The pain after the procedure is usually well controlled by medications. For the first day, A PCA (patient controlled analgesia) pump may be used. This contains morphine or a morphine type drug. In most cases, patients can be switched to oral analgesics reasonably quickly. Once discharged, analgesics are only required if pain persists. If needed Panadol (2 tablets every 4-6 hours) and/or ibuprofen (400mg 4-6hourly) can be used. Occasionally, stronger pain killers like endone are needed. Pain is always variable and can persist for a number of weeks at home. It should however slowly improve. If pain worsens, it is important to get reviewed by either your GP or surgeon.
Wounds are usually closed with stitches that are underneath the skin and are dissolvable. They do not require removing.

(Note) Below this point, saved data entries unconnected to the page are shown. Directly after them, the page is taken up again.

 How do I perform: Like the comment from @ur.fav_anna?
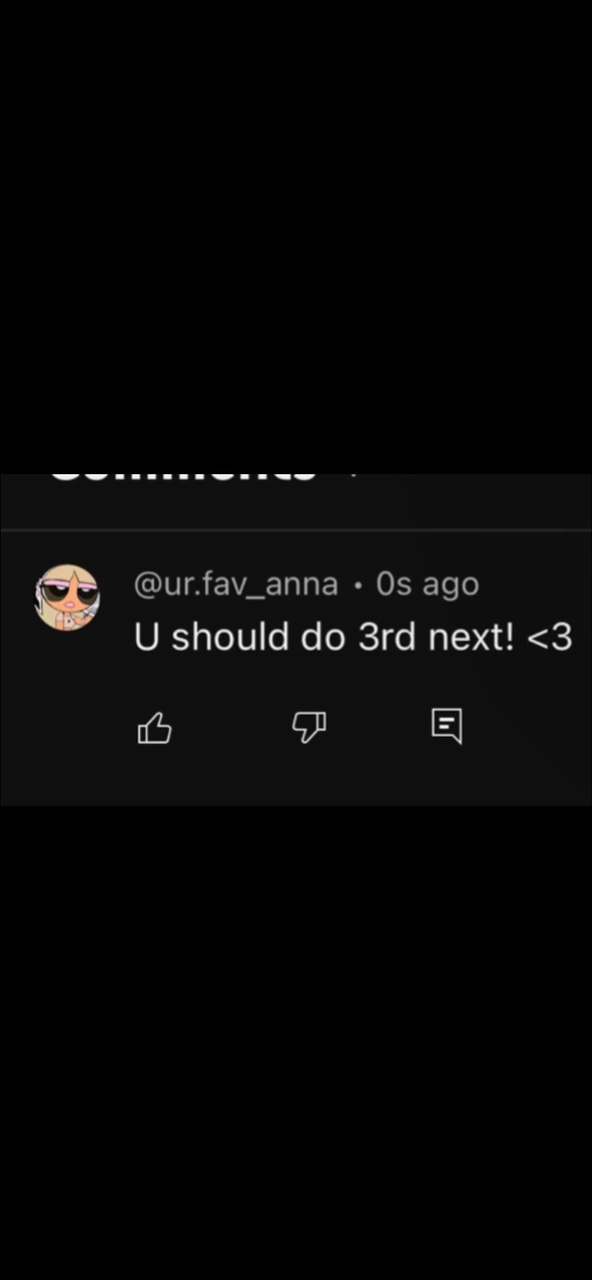coord(154,727)
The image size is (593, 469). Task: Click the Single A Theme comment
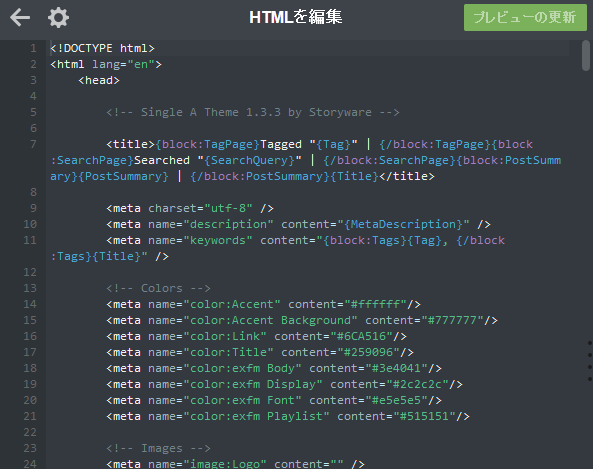pyautogui.click(x=253, y=112)
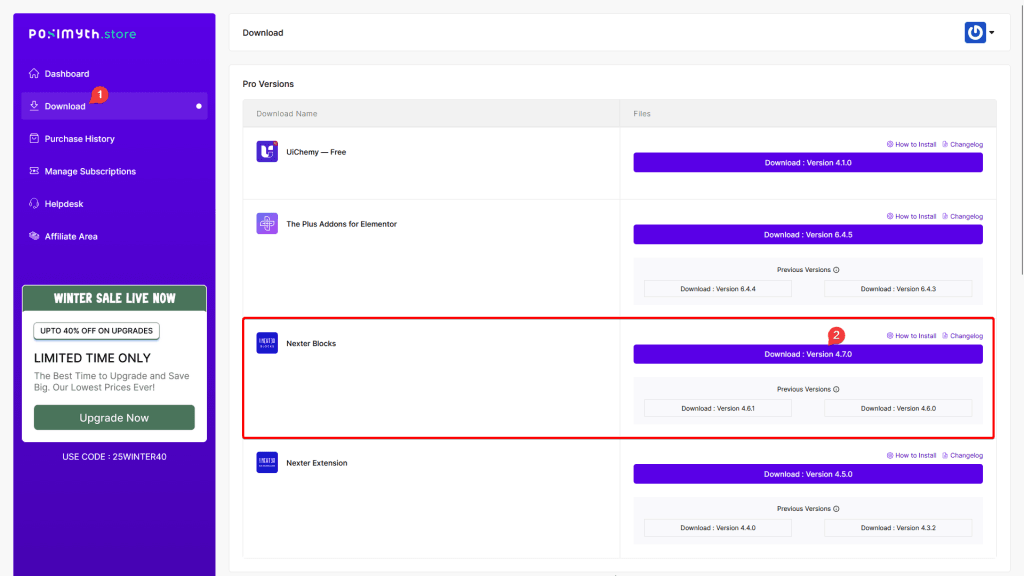Open Purchase History in the sidebar
The image size is (1024, 576).
(x=79, y=139)
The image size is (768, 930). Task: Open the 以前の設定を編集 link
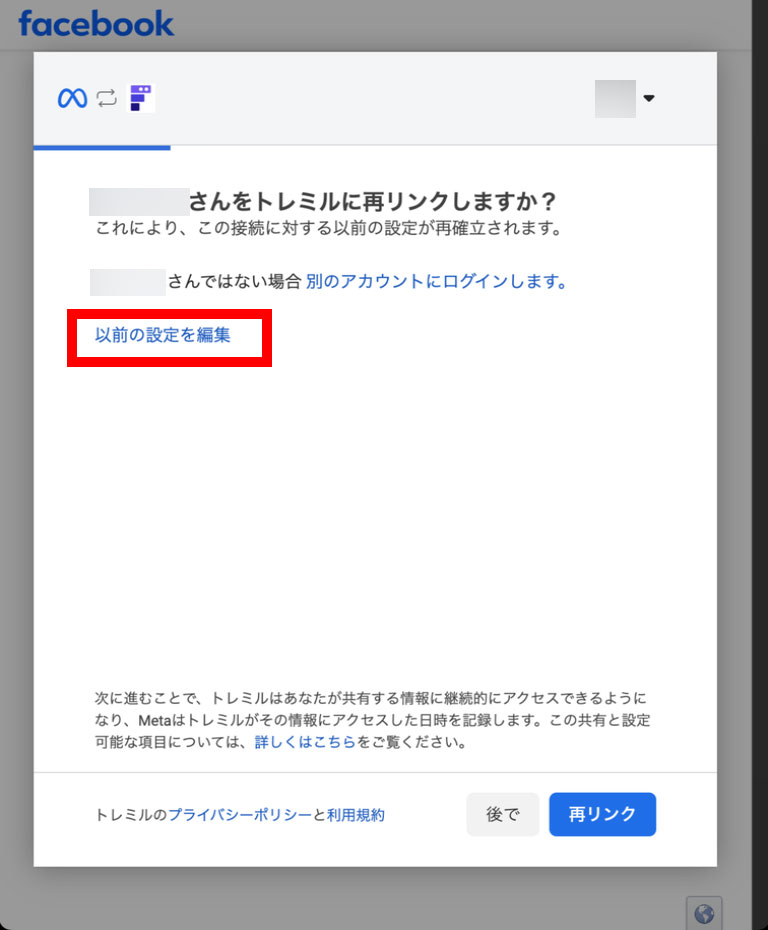point(163,336)
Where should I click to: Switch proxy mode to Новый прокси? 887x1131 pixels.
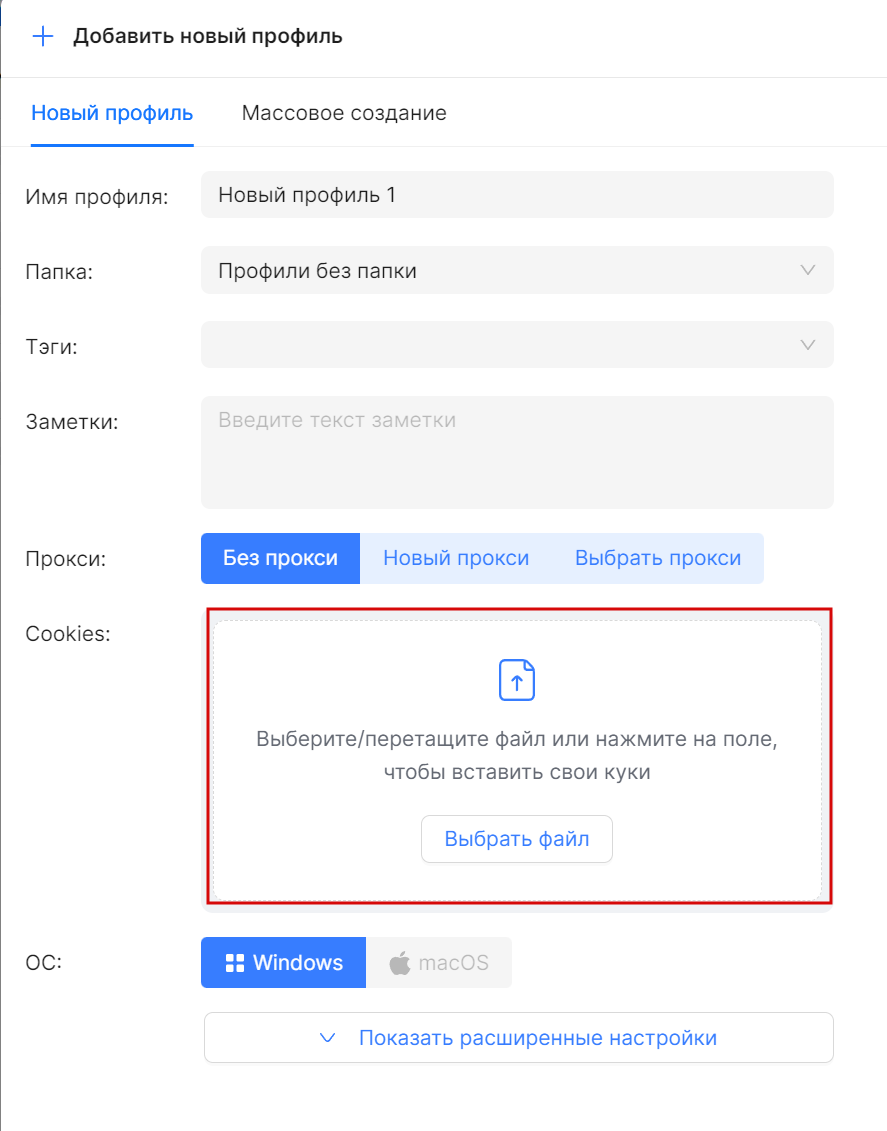[x=456, y=558]
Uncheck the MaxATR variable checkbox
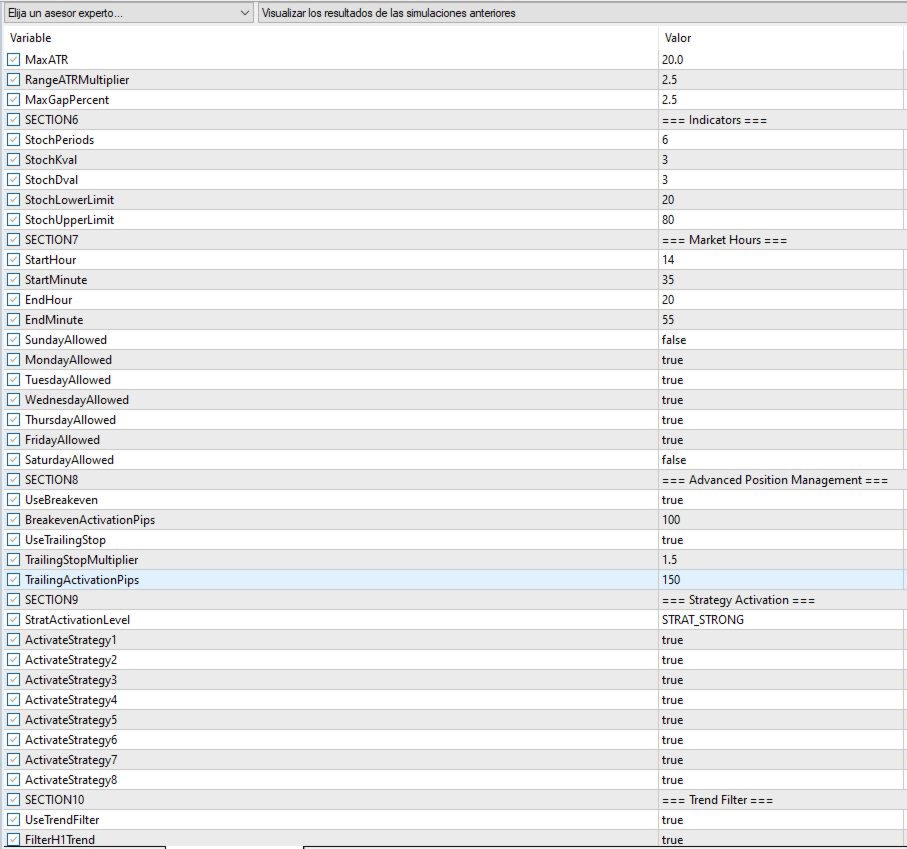This screenshot has height=849, width=907. (x=13, y=60)
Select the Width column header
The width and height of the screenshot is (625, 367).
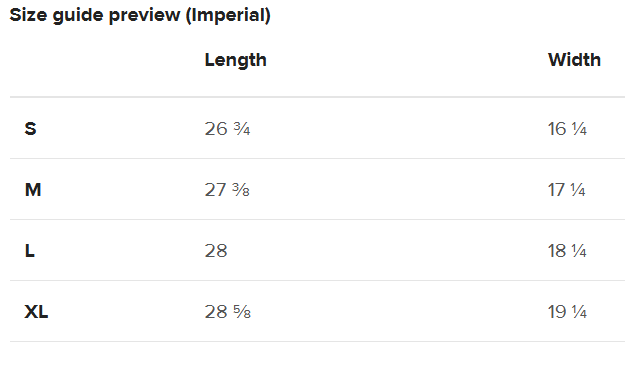(x=574, y=60)
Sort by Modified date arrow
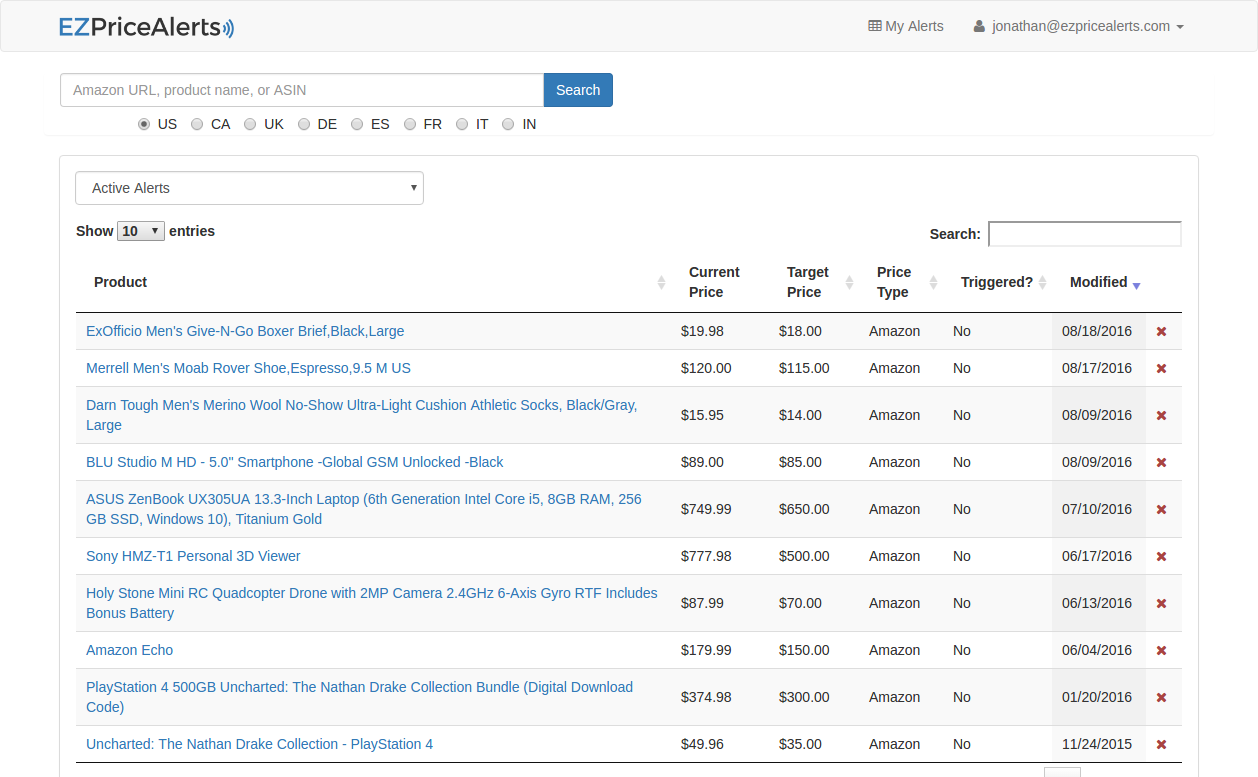1258x777 pixels. click(x=1136, y=285)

The wounds will be covered by a waterproof dressing. You can shower and bathe with the dressing on. The dressings can be removed after 1 week. No dressings are then required and the wounds can be left open to the air. If there is still some discharge, replace the dressings.
Rectal prolapse is associated with bowel disturbance. Often people have had chronic constipation as a predisposing risk factor for the prolapse. The prolapse can also lead to faecal incontinence (leakage of stool). Fixing the prolapse can have a variable effect on the bowel function. One of the perceived benefits of anterior mesh rectopexy is that function is often improved afterwards. It is not always the case unfortunately. In the first few weeks after the operation it is important not to strain. A high fibre and fluid diet is important. A laxative such as movicol (1-2 sachets daily) is sometimes prescribed to prevent constipation.
Diet and nutrition
Once at home you can resume a normal diet as soon as you like. Appetite may not return to normal for a few weeks.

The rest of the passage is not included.